Element and text position data

◇ ◇ ◇ ◇ ◇ ◇ ◇

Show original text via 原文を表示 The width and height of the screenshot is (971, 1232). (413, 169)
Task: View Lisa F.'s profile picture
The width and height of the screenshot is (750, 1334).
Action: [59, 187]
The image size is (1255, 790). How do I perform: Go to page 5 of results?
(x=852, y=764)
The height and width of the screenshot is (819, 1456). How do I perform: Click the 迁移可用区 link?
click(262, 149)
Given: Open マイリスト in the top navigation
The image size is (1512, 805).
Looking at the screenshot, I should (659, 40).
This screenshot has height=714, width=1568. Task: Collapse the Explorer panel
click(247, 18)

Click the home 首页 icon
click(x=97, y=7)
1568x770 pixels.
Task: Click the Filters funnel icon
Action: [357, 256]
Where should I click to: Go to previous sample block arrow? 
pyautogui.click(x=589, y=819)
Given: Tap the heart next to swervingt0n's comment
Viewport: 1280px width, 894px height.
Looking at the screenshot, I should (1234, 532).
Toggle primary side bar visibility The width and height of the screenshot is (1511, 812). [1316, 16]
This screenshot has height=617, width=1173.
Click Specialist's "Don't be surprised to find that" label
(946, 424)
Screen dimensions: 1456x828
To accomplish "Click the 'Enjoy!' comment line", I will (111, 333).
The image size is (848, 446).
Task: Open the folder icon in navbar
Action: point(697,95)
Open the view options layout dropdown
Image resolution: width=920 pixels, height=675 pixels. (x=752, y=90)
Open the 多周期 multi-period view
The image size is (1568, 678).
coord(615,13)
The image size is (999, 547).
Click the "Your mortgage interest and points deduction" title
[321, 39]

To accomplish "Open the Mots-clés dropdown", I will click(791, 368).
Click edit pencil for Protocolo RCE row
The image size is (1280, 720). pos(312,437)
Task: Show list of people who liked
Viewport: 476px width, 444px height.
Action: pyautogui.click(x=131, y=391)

◇ ◇ ◇ ◇ ◇ ◇ ◇

Written exercise ▸
Change each "dropdown" in the rows above to "menu" and write out all the lines again, leaving everything else as it is.

Response to this exercise ▸
Show original text via 原文を表示 The width and height of the screenshot is (971, 1232). (413, 169)
Task: View Lisa F.'s profile picture
The width and height of the screenshot is (750, 1334).
Action: [59, 187]
The image size is (1255, 790). How do I perform: Go to page 5 of results?
(x=852, y=764)
The height and width of the screenshot is (819, 1456). How do I perform: Click the 迁移可用区 link?
click(262, 149)
Given: Open マイリスト in the top navigation
The image size is (1512, 805).
Looking at the screenshot, I should (659, 40).
This screenshot has height=714, width=1568. Task: Collapse the Explorer panel
click(247, 18)

Click the home 首页 icon
click(x=97, y=7)
1568x770 pixels.
Task: Click the Filters funnel icon
Action: [357, 256]
Where should I click to: Go to previous sample block arrow? 
pyautogui.click(x=589, y=819)
Given: Tap the heart next to swervingt0n's comment
Viewport: 1280px width, 894px height.
Looking at the screenshot, I should (1234, 532).
Toggle primary side bar visibility The width and height of the screenshot is (1511, 812). [1316, 16]
This screenshot has height=617, width=1173.
Click Specialist's "Don't be surprised to find that" label
(946, 424)
Screen dimensions: 1456x828
To accomplish "Click the 'Enjoy!' comment line", I will (111, 333).
The image size is (848, 446).
Task: Open the folder icon in navbar
Action: point(697,95)
Open the view options layout menu
Image resolution: width=920 pixels, height=675 pixels. (x=752, y=90)
Open the 多周期 multi-period view
The image size is (1568, 678).
coord(615,13)
The image size is (999, 547).
Click the "Your mortgage interest and points deduction" title
[321, 39]

To accomplish "Open the Mots-clés menu", I will click(791, 368).
Click edit pencil for Protocolo RCE row
The image size is (1280, 720). pos(312,437)
Task: Show list of people who liked
Viewport: 476px width, 444px height.
Action: pyautogui.click(x=131, y=391)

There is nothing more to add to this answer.